_Pointing data for screenshots_

— begin —

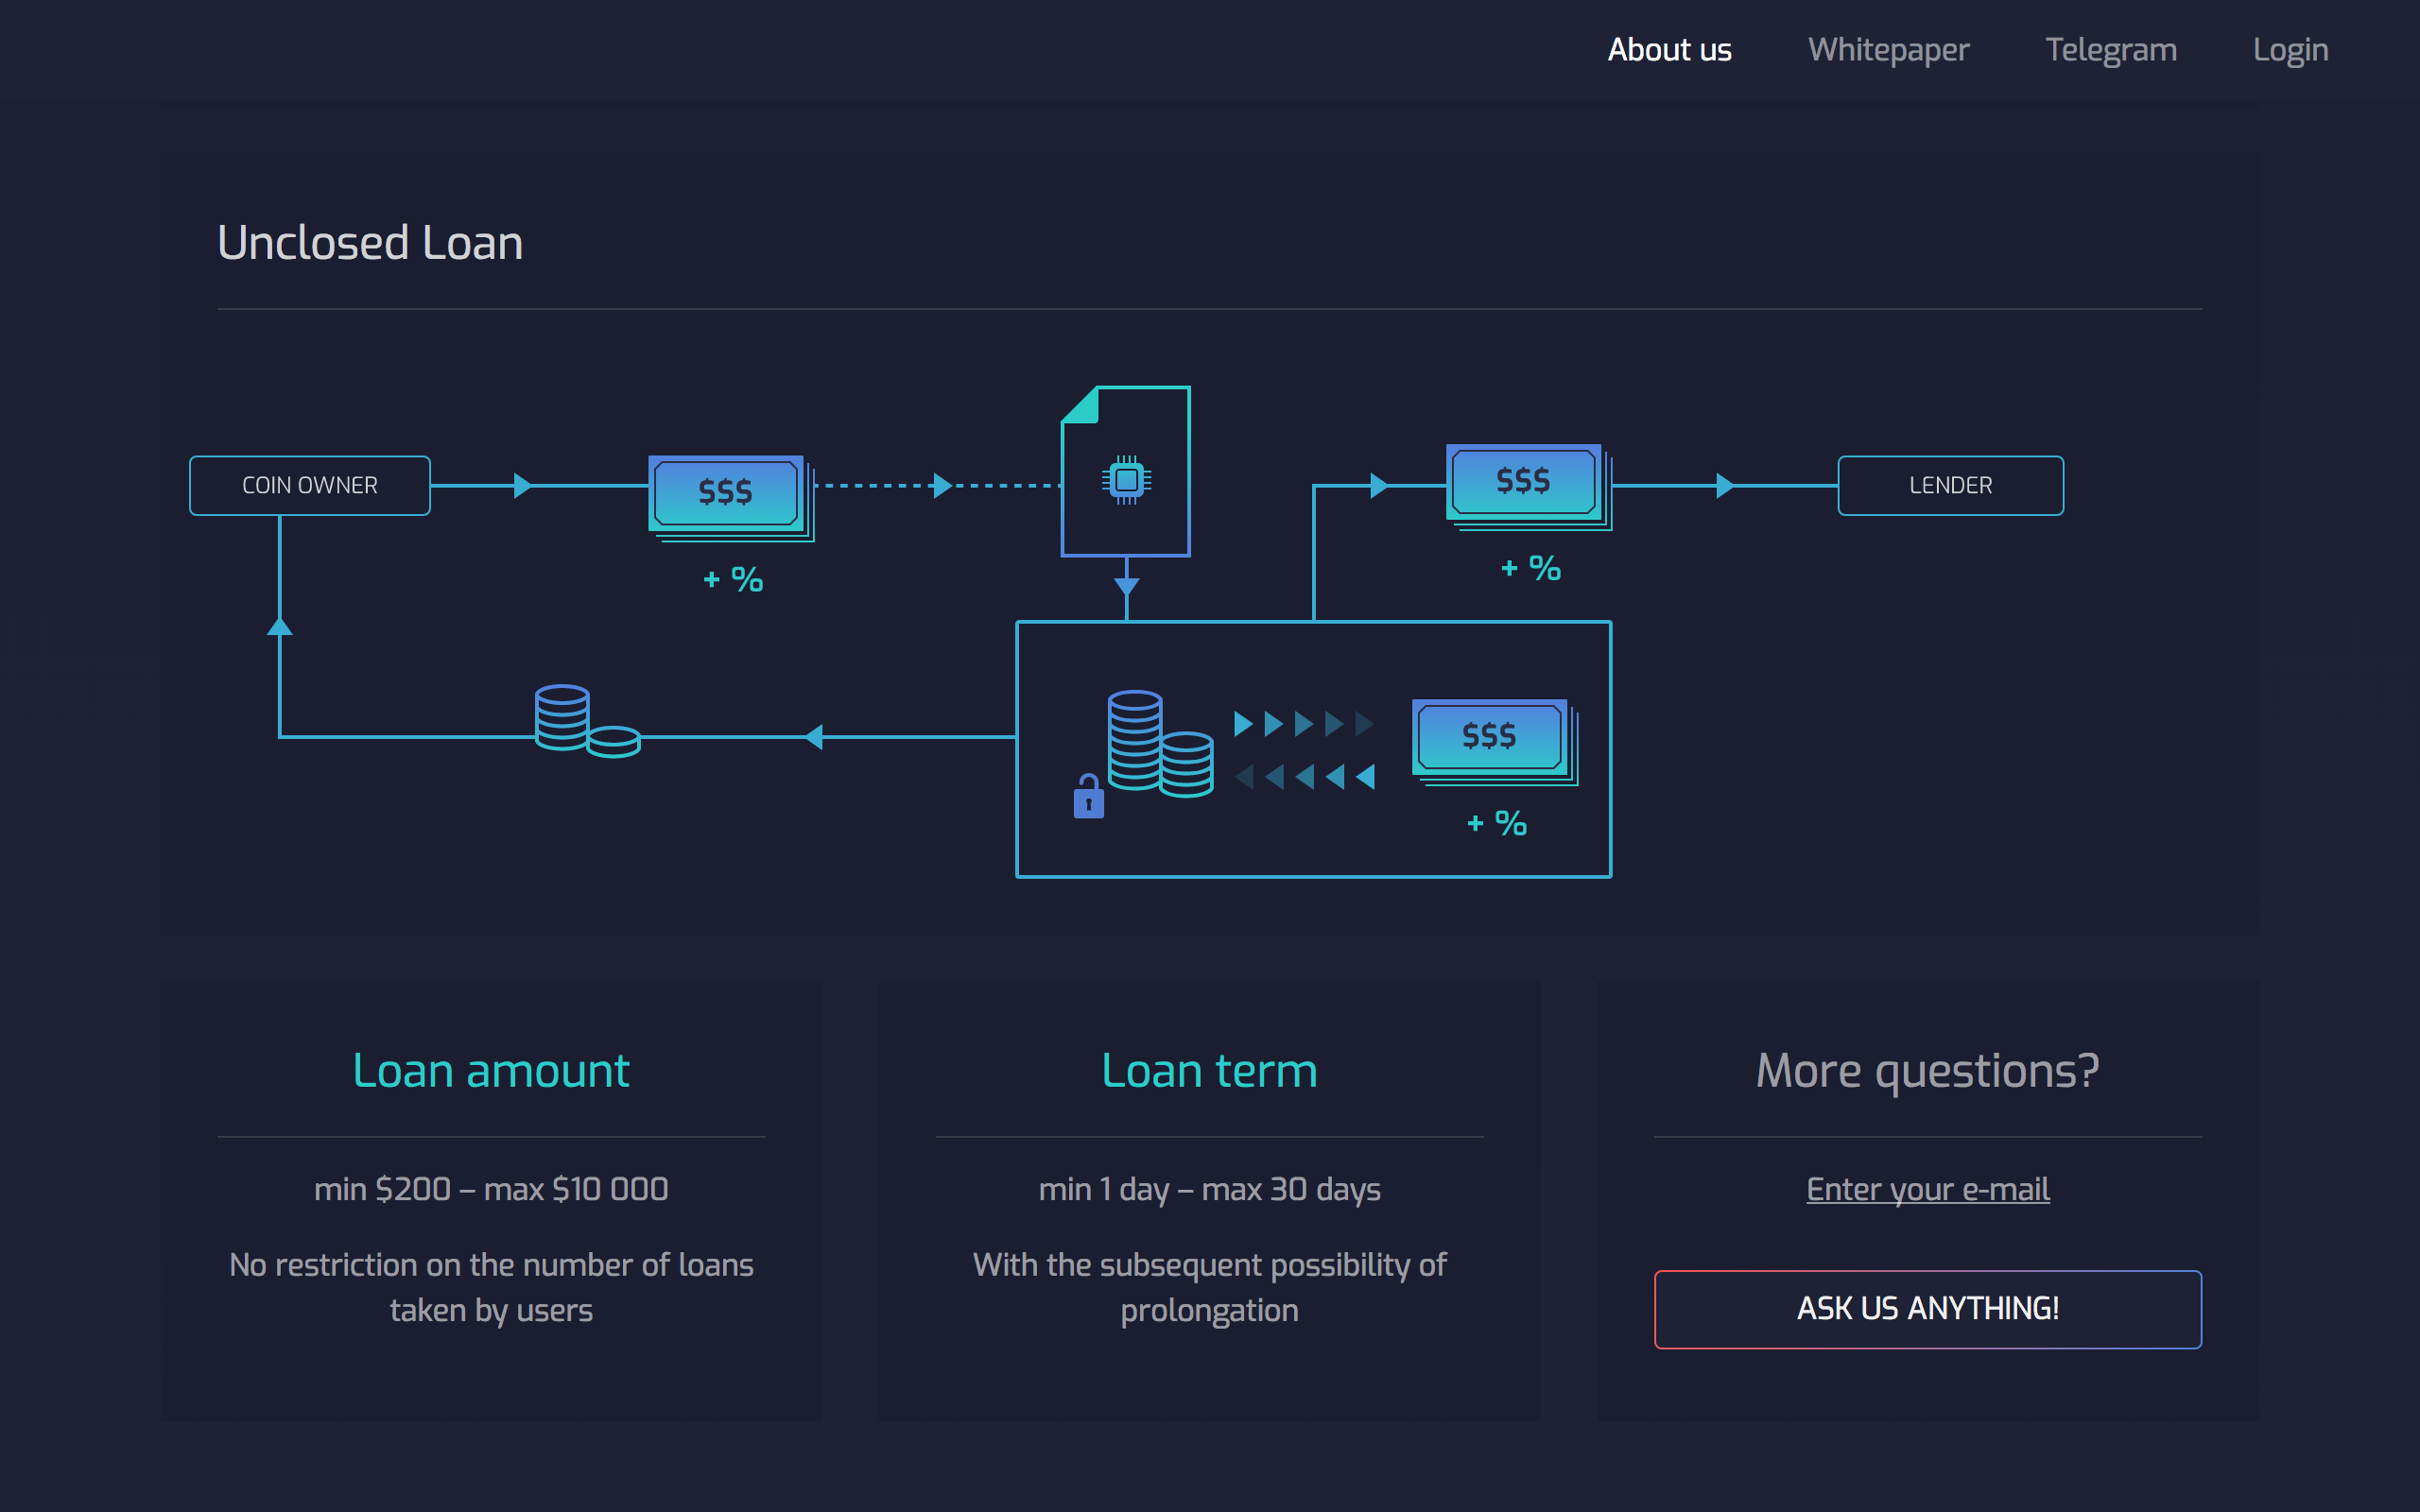Screen dimensions: 2420x1512
Task: Open the Login page
Action: click(2291, 49)
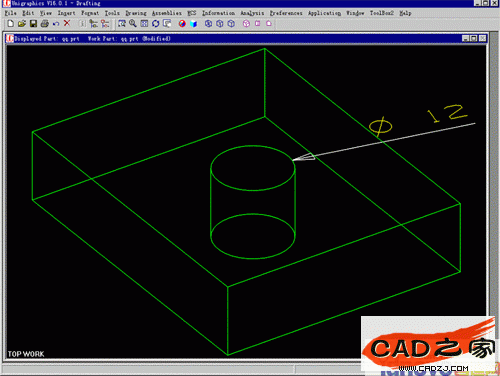Open the Drawing menu
Screen dimensions: 500x376
pyautogui.click(x=136, y=13)
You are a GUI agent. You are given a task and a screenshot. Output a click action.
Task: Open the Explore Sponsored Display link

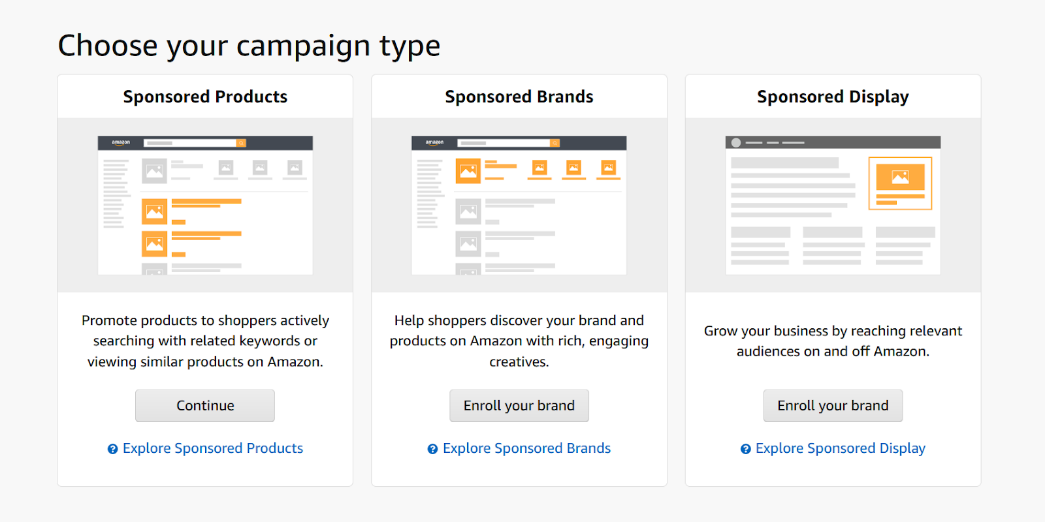point(841,449)
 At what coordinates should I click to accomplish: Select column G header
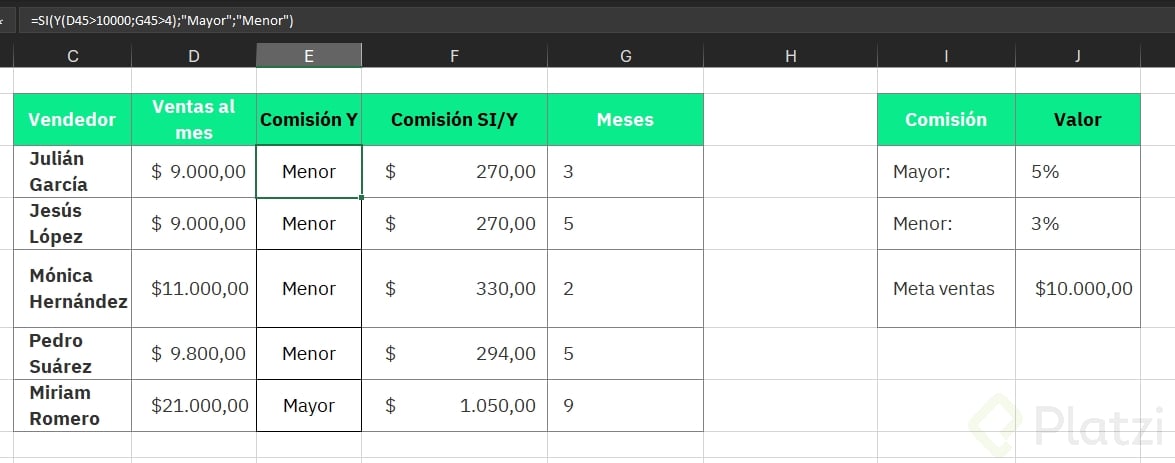626,56
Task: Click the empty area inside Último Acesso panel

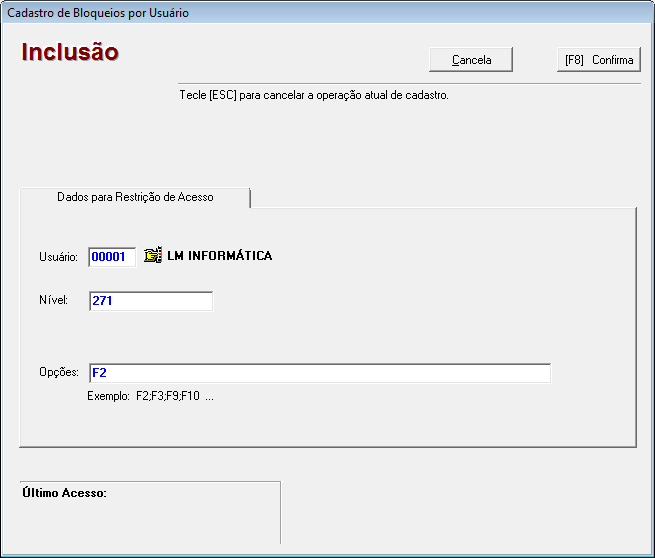Action: pos(150,520)
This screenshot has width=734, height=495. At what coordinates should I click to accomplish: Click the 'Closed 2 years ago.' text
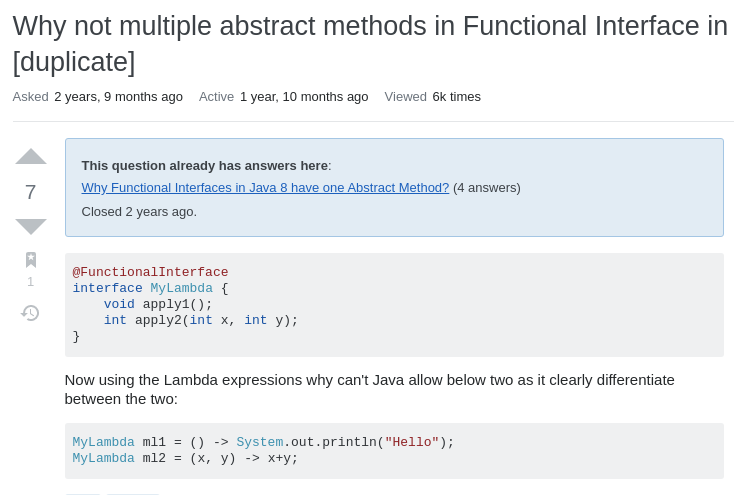point(139,211)
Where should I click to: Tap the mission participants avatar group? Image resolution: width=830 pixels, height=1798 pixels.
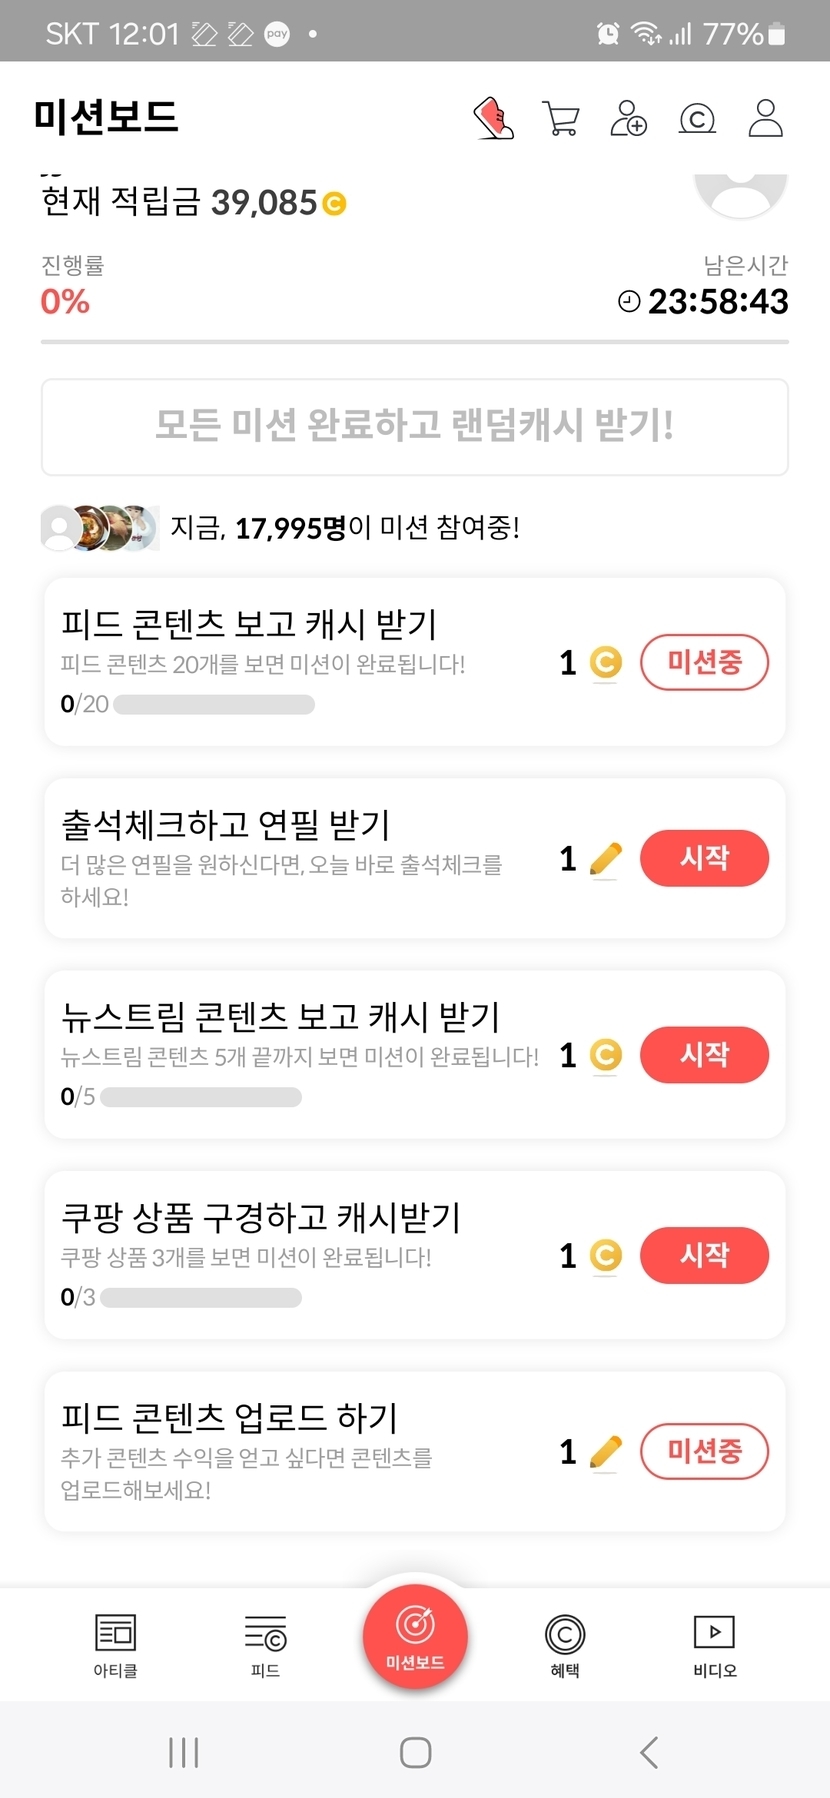point(99,527)
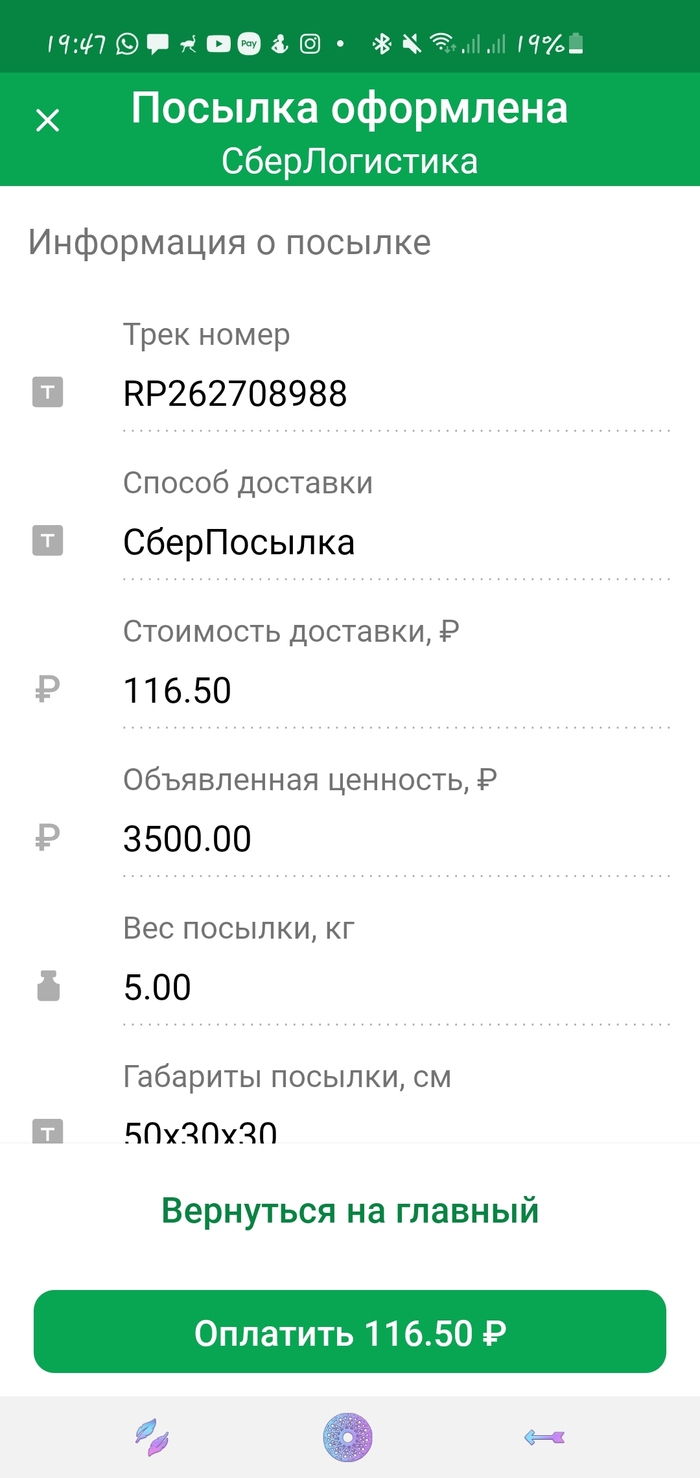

— end —

_Task brief_
Could you render the records from the line containing "Task: Click the" through the end of the records as a numbered list, leaving out blank lines and the pictures?

_Output for this task_
1. Task: Click the empty area inside Último Acesso panel
2. Action: pos(150,520)
3. This screenshot has width=734, height=495. At what coordinates should I click to accomplish: Click the 'Closed 2 years ago.' text
4. point(139,211)
5. Where should I click to: Tap the mission participants avatar group? Image resolution: width=830 pixels, height=1798 pixels.
6. point(99,527)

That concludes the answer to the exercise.